En sonda röportajı yapan muhabir Deen’e soruyor; “Konya’da kaç tane Amerikalı var?”

Bayıltan cevap geliyor: “Halihazırda elimizde bu konu hakkında bilgi bulunmamaktadır”.

Yâni Amerika, vatandaşı bulunmayan Konya’ya “kara kaşımız, kara gözümüz” için temsilci atamaktadır. 

            Halbuki muhterem ne diyordu yukarıda; “ABD Büyükelçiliğinin Konya Şehir Temsilcisi, Konya ile ABD arasındaki bağları güçlendirmek ve çözüm bekleyen sorunlarla ilgilenmek amacıyla belli başlı kanaat önderleri, eğitimciler, öğrenciler ve bölgede yaşayan Amerikan vatandaşlarıyla görüşmek için periyodik olarak Konya’yı ziyaret etmekle görevlidir”.

            Temsilcilerin bu bize açıkladıklarının yanında “örtülü” amaçları konusunda da romanlar yazılabilir ama biz üç temsilcinin söylediklerinden altını çizdiklerimizi bir daha hatırlayalım;

1.Benim esas görevim ABD hükümetini İzmir’de temsil etmek. 

2.İllerde istediğimiz kadar sayıda konsolosluk açamayacağımız için il görevlisi programı fikri doğdu.

3.Program çerçevesinde, siyasi, ekonomik, ticari ve kültürel öneme sahip belli bazı iller ile temasları yürütmek üzere..

4.ABD Hükümeti ile konsolosluğumuz veya büyükelçiliğimiz olmayan bazı Türk şehirleri arasında…

5.ABD Büyükelçiliğinin Konya Şehir Temsilcisi, Konya ile ABD arasındaki bağları güçlendirmek…

6.ABD ile önemli ve etkili bir şehir olan Konya arasında işbirliğini ve iletişimi arttırmak. 

            Durum elimdir ve vahimdir kıymetli okuyucu..

            Türkiye “üniter bir devlet”tir, fakat Amerika eyaletlerden oluşan “federal bir devlet”tir.(Eyalet-Beylik dönemini en son biz Fetret Devri’nde yaşamıştık..)          

            Ama “Amerika Hükümeti” (dikkat edin devleti değil), Ankara’daki merkezi idareyi atlayarak illerle doğrudan irtibat kurmaktadır.

            Anlaşmalar çerçevesinde her istedikleri yerde konsolosluk açamayacakları için statünün etrafından dolaşarak il görevlisi fikrini hayata geçirmişlerdir.

            Program çerçevesinde “siyasi, ekonomik, ticari ve kültürel öneme sahip belli”, şimdilik üç ilde temasları yürütmek üzere çalışmaya başlamışlardır..

            İdare’nin ve kamuoyunun tepkisini ölçmektedirler.. İleride yine “siyasi, ekonomik, ticari ve kültürel öneme sahip” başka illerde de temsilci görevlendireceklerdir.

            Ekonomik, Kültürel ve Ticari kriterleri anladık da “siyasi” önemden kasdın ne olduğunu bir türlü anlayamadık kıymetli okuyucu..

            Temsilciler doğrudan, Konya (Kayseri, İzmir) ile ABD arasındaki “bağları” güçlendireceklerdir.
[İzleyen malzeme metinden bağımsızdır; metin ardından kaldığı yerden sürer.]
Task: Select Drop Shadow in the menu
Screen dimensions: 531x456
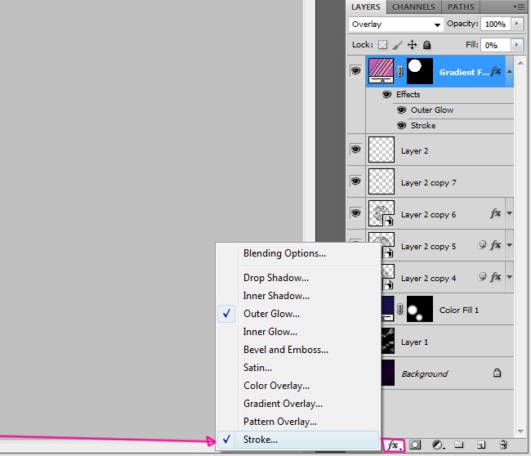Action: (275, 278)
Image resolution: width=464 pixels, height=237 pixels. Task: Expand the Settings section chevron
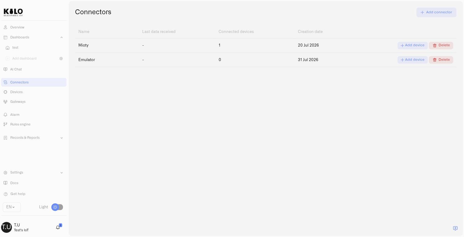tap(61, 173)
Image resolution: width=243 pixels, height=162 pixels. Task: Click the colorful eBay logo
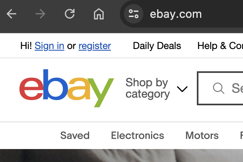click(67, 88)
Ankara üzerinden değil..

            Bizce hepsinden önemlisi, Konya İl Temsilcisi Daniel Keen’in söylediği şu söz: “ABD Hükümeti ile konsolosluğumuz veya büyükelçiliğimiz olmayan bazı Türk şehirleri arasında…”

            Ne demek “Büyükelçiliğimiz” olmayan?

            Büyükelçilik muhatap “devlet”in başşehrinde bulunmaz mı? Türkiye’de Amerikalıların Büyükelçilik açmayı düşündükleri ve bizim bilmediğimiz başka “başşehirler” mi vardır? Bir diplomat bu kadar cahil olabilir mi?

            Başka “siyasi öneme” sahip hangi illerde…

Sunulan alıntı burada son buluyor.